From Fourier Analysis an Introduction pg 87:
"Finally, we need to find a convergent series of positive terms $\sum \alpha_k$ and a sequence of integers {$N_{k}$} which increases rapidly enough so that: $$(i)N_{k+1}>3N_{k}$$ $$(ii)\alpha_{k}\log{N_{k}}\to \infty\ \ as\ k\to\infty$$ We choose (for example) $\alpha_{k}=\frac{1}{k^{2}}$ and $N_{k}=3^{2^k}$ which are easily seen to satisfy the above criteria."
I have doubted it if it really satisfies the second condition, Because: $$\lim_{k\to\infty}\frac{\log{3^{2^{k}}}}{k^2}=\frac{\log{9^{k}}}{k^2}=\frac{k\log{9}}{k^2}=\frac{\log{9}}{k}\to 0$$ or $$\lim_{k\to\infty}\frac{\log{3^{2^{k}}}}{k^2}=\frac{\log{3^{k^{2}}}}{k^2}=\frac{k^{2}\log{3}}{k^2}=\log{3}$$ I don't get the example above, it doesn't satisfy the (ii) condition. Can someone help me with it?
Unfortunately, you got it wrong both times.

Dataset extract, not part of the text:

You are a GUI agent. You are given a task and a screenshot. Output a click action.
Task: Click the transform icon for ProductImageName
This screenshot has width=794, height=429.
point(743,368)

The sequence $N_k=3^{2^k}$ means that you raise 3 to the power of $2^k$, so you can write $N_k = 3^{(2^k)}$.
As for the limit, it does indeed satisfy the conditions because
$$\lim\limits_{k\to\infty} \frac{\log3^{2^k}}{k^2} = \lim\limits_{k\to\infty} \frac{2^k\log3}{k^2} = +\infty$$